| ASSIGNMENT |
Every entry must be echoed exactly.
---- THE INPUT
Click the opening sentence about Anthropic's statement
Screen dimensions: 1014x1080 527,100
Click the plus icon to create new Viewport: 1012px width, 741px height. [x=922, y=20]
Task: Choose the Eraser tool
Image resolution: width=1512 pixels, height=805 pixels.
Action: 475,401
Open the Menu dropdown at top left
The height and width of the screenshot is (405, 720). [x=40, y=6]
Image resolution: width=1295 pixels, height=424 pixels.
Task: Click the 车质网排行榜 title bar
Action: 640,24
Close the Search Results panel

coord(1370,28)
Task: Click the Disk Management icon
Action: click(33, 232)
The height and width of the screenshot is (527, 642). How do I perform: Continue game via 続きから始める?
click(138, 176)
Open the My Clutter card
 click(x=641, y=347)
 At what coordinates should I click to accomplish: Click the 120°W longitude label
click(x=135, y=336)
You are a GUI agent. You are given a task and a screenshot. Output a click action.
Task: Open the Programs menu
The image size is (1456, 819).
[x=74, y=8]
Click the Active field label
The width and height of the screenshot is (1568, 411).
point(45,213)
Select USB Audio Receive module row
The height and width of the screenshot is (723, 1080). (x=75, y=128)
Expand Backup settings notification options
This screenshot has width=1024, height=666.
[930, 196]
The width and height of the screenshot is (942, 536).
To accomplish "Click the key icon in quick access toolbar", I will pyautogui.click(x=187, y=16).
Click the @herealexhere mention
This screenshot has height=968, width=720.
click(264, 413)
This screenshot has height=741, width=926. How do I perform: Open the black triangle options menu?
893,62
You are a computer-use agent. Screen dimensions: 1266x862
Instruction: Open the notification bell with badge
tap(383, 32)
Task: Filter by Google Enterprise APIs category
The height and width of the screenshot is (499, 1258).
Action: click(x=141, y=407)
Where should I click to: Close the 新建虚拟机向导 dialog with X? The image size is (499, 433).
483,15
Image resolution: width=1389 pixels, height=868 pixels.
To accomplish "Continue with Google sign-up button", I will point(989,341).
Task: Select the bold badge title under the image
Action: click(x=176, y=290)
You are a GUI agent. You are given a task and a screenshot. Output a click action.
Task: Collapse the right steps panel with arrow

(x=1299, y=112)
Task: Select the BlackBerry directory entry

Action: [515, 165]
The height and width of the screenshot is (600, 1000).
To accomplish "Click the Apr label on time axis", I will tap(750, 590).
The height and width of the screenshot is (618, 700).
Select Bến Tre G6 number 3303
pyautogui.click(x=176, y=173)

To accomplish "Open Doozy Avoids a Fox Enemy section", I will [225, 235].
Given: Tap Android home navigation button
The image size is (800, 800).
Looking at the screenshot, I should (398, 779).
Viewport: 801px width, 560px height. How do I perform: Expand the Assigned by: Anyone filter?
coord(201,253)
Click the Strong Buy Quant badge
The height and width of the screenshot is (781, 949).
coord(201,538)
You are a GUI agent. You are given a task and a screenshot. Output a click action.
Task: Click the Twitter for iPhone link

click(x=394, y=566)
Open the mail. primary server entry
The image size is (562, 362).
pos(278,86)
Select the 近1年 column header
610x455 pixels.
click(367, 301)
--------
| RESULT OF THE TASK |
Click the opening sentence about Anthropic's statement
Screen dimensions: 1014x1080 527,100
Click the plus icon to create new Viewport: 1012px width, 741px height. [x=922, y=20]
Task: Choose the Eraser tool
Image resolution: width=1512 pixels, height=805 pixels.
Action: 475,401
Open the Menu dropdown at top left
The height and width of the screenshot is (405, 720). [x=40, y=6]
Image resolution: width=1295 pixels, height=424 pixels.
Task: Click the 车质网排行榜 title bar
Action: 640,24
Close the Search Results panel

coord(1370,28)
Task: Click the Disk Management icon
Action: click(33, 232)
The height and width of the screenshot is (527, 642). How do I perform: Continue game via 続きから始める?
click(138, 176)
Open the My Clutter card
 click(x=641, y=347)
 At what coordinates should I click to accomplish: Click the 120°W longitude label
click(x=135, y=336)
You are a GUI agent. You are given a task and a screenshot. Output a click action.
Task: Open the Programs menu
The image size is (1456, 819).
[x=74, y=8]
Click the Active field label
The width and height of the screenshot is (1568, 411).
point(45,213)
Select USB Audio Receive module row
The height and width of the screenshot is (723, 1080). (x=75, y=128)
Expand Backup settings notification options
This screenshot has width=1024, height=666.
[930, 196]
The width and height of the screenshot is (942, 536).
To accomplish "Click the key icon in quick access toolbar", I will pyautogui.click(x=187, y=16).
Click the @herealexhere mention
This screenshot has height=968, width=720.
click(264, 413)
This screenshot has height=741, width=926. How do I perform: Open the black triangle options menu?
893,62
You are a computer-use agent. Screen dimensions: 1266x862
Instruction: Open the notification bell with badge
tap(383, 32)
Task: Filter by Google Enterprise APIs category
The height and width of the screenshot is (499, 1258).
Action: click(x=141, y=407)
Where should I click to: Close the 新建虚拟机向导 dialog with X? The image size is (499, 433).
483,15
Image resolution: width=1389 pixels, height=868 pixels.
To accomplish "Continue with Google sign-up button", I will point(989,341).
Task: Select the bold badge title under the image
Action: click(x=176, y=290)
You are a GUI agent. You are given a task and a screenshot. Output a click action.
Task: Collapse the right steps panel with arrow

(x=1299, y=112)
Task: Select the BlackBerry directory entry

Action: [515, 165]
The height and width of the screenshot is (600, 1000).
To accomplish "Click the Apr label on time axis", I will tap(750, 590).
The height and width of the screenshot is (618, 700).
Select Bến Tre G6 number 3303
pyautogui.click(x=176, y=173)

To accomplish "Open Doozy Avoids a Fox Enemy section", I will [225, 235].
Given: Tap Android home navigation button
The image size is (800, 800).
Looking at the screenshot, I should (398, 779).
Viewport: 801px width, 560px height. How do I perform: Expand the Assigned by: Anyone filter?
coord(201,253)
Click the Strong Buy Quant badge
The height and width of the screenshot is (781, 949).
coord(201,538)
You are a GUI agent. You are given a task and a screenshot. Output a click action.
Task: Click the Twitter for iPhone link

click(x=394, y=566)
Open the mail. primary server entry
The image size is (562, 362).
pos(278,86)
Select the 近1年 column header
610x455 pixels.
click(367, 301)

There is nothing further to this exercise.